Text provided Block Start

CHAMPAIGN, Ill. — The thin-film lithium-ion batteries used in microdevices such as portable and medical electronics may supply a good amount of power relative to their mass, but do not provide enough power for many devices due to their limited size. Researchers have introduced a fabrication process that builds microbatteries with thick, 3D electrodes using lithography and electrodeposition – and seals each unit in a gel electrolyte-filled package. The new prototype shows the highest peak power density of any reported microbatteries, the researchers said.
The new study, led by University of Illinois Urbana-Champaign postdoctoral researcher Pengcheng Sun and materials science and engineering professor Paul Braun, is published in the journal Advanced Materials.
Most microbatteries have very thin, flat anodes and cathodes, which are great for saving space but do not pack the punch needed for the wireless transmission needs of today’s technologies, the researchers said.
“The answer might seem to be to use thicker electrodes, which could hold more energy on a confined footprint, but that alone will only increase the pathway that ions and electrons must travel, cutting down on power,” Sun said. “Using 3D porous electrodes filled with liquid electrolyte can shorten this pathway, but it is extremely challenging to package such microbatteries.”
The team said there is one study that used imprinting lithography to build a 3D microbattery that achieved high peak power using a liquid electrolyte, but the performance of that example was measured from an unsealed battery under laboratory conditions.
In the new study, the team developed a unique capillary filling process that could fill gel electrolyte into the 3D porous electrodes, making airtight packaging of the microbattery possible.
“Using the thicker gel electrolyte instead of a liquid gives us much more control,” Braun said. “The gel-nature of the electrolyte gives us more time to seal the battery without the electrolyte spilling out. And, by default, the gel also makes for a safer lithium-ion battery because it is less likely to leak, which can be a problem in liquid electrolyte-filled lithium-ion batteries.”
The new packaged battery cells have high energy and power densities of 1.24 Joules per centimeter squared and 75.5 milliwatts per centimeter squared, respectively, which is about ten times better than what is currently available, the researchers said. The batteries can be cycled 200 times in normal conditions with 75% retention of the initial discharge capacity. Using a liquid electrolyte, the new batteries provide an even higher power density of 218 milliwatts per centimeter squared, the study reports, showing the potential for further improvements.
“Our microbattery could provide a microscale autonomous power for 132 days,” Sun said. “This is based on the reasonable assumption that this type of device draws 5 microwatts in standby mode and 5 milliwatts during data transmission, when the standby time is 100 seconds and the transmit time is 10 milliseconds.”
The team said the fabrication and packaging techniques used in this study could accelerate the development of high-performance solid-state microscale storage devices with complex 3D electrode configurations.
The U.S. Department of Defense, the National Science Foundation and the National Natural Science Foundation of China supported the study.
Braun is the Materials Research Laboratory director and also is affiliated with the Beckman Institute for Advanced Science and Technology, the Holonyak Micro & Nanotechnology Lab and the departments of chemistry and mechanical science and engineering at Illinois.

Text provided Block End

# The task
Answer from the microbattery article:
(a) In which journal was the study published?
(b) How many times can the new batteries be cycled in normal conditions, and what share of the initial discharge capacity do they retain?
(c) For how many days could the microbattery provide microscale autonomous power, according to Sun?
Rely only on the microbattery article for the answers.

Given data Block Start

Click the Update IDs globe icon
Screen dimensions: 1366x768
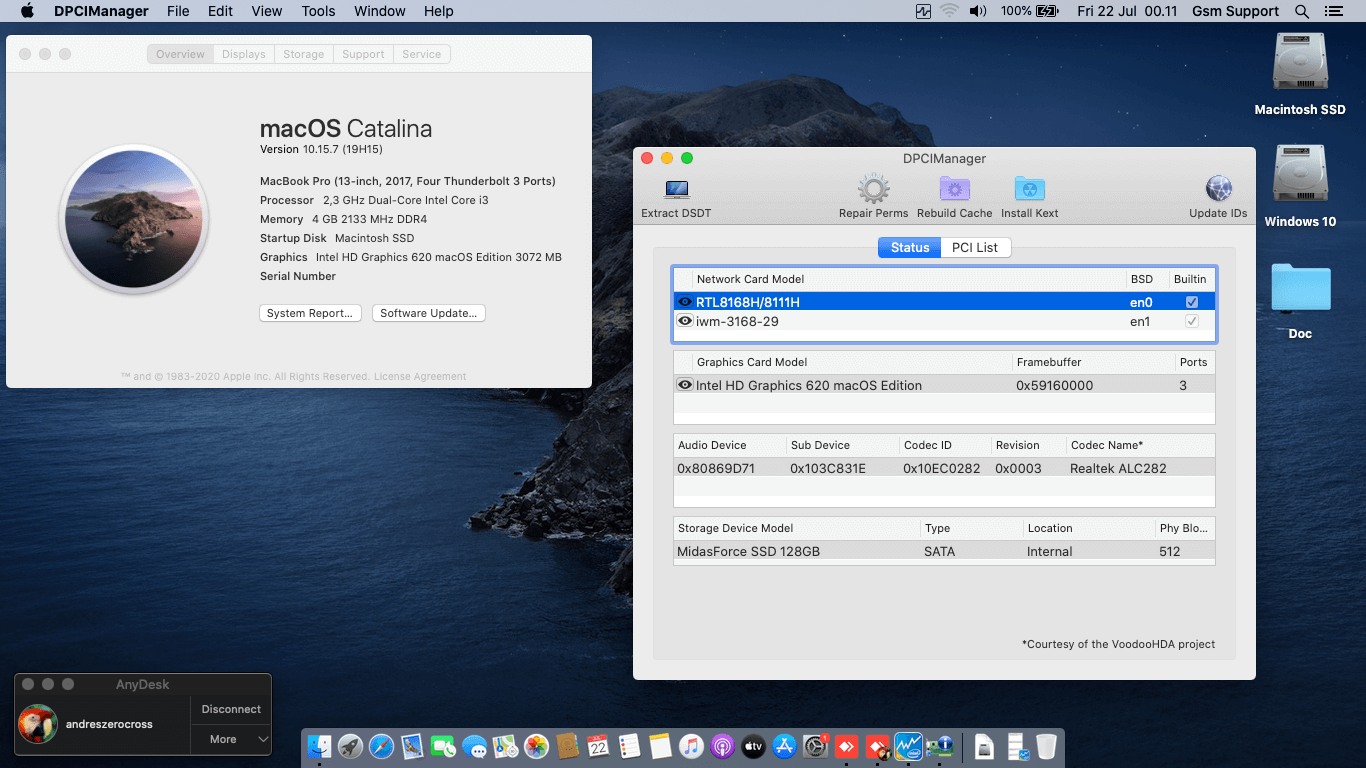(1218, 190)
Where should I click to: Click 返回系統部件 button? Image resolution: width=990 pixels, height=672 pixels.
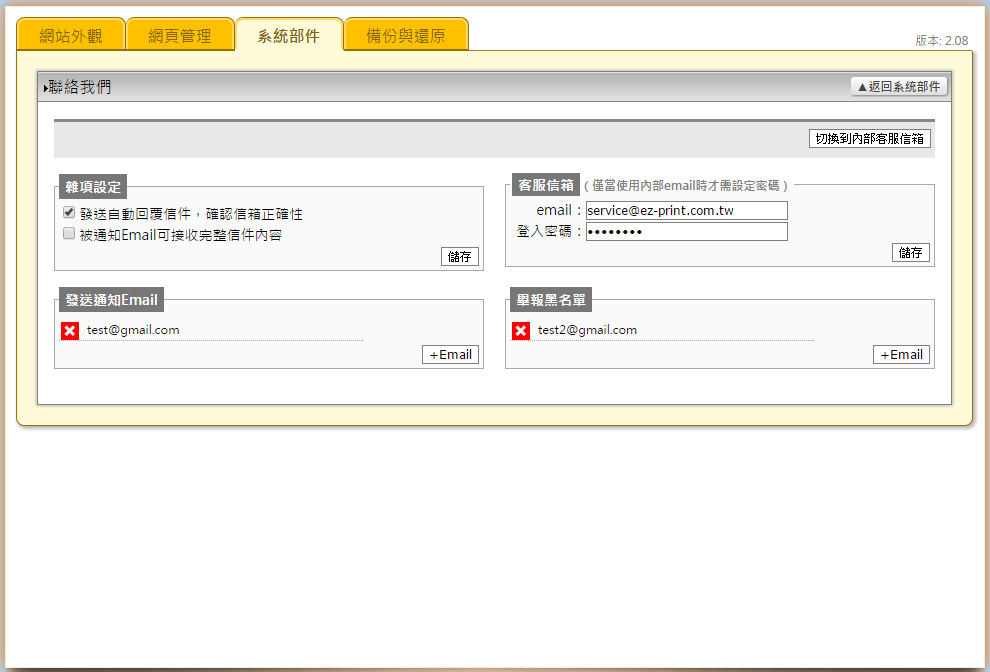point(898,87)
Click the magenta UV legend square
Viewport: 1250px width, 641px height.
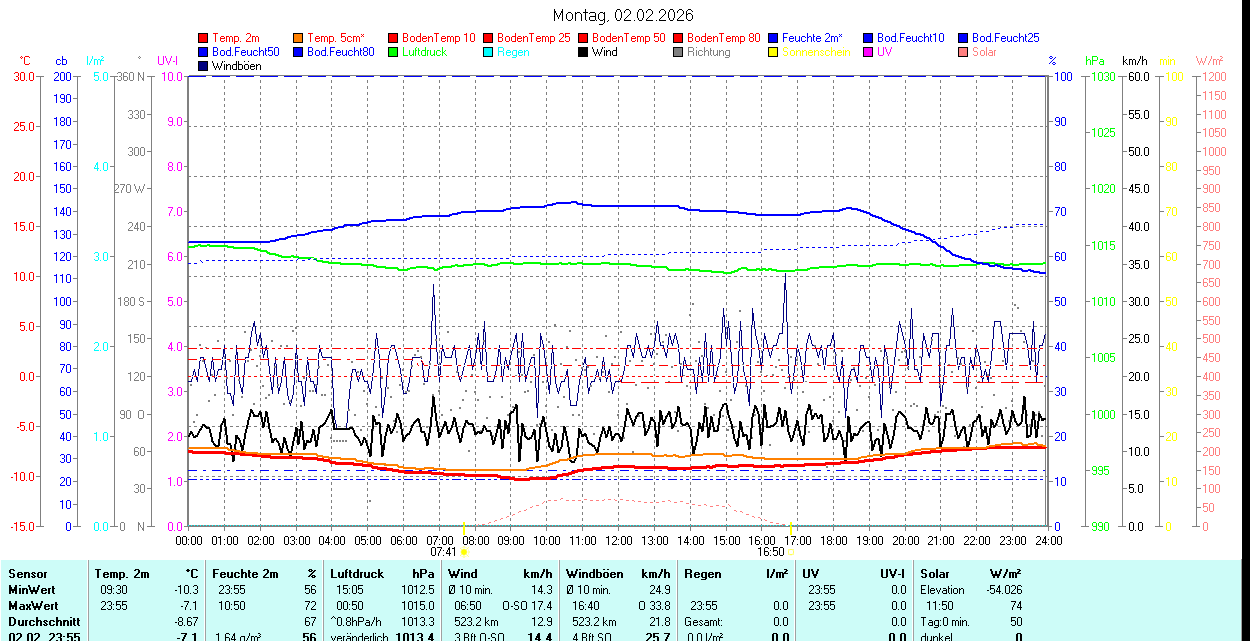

Given data Block End

# Solution below
(a) Advanced Materials.
(b) 200 times, with 75% retention of the initial discharge capacity.
(c) 132 days.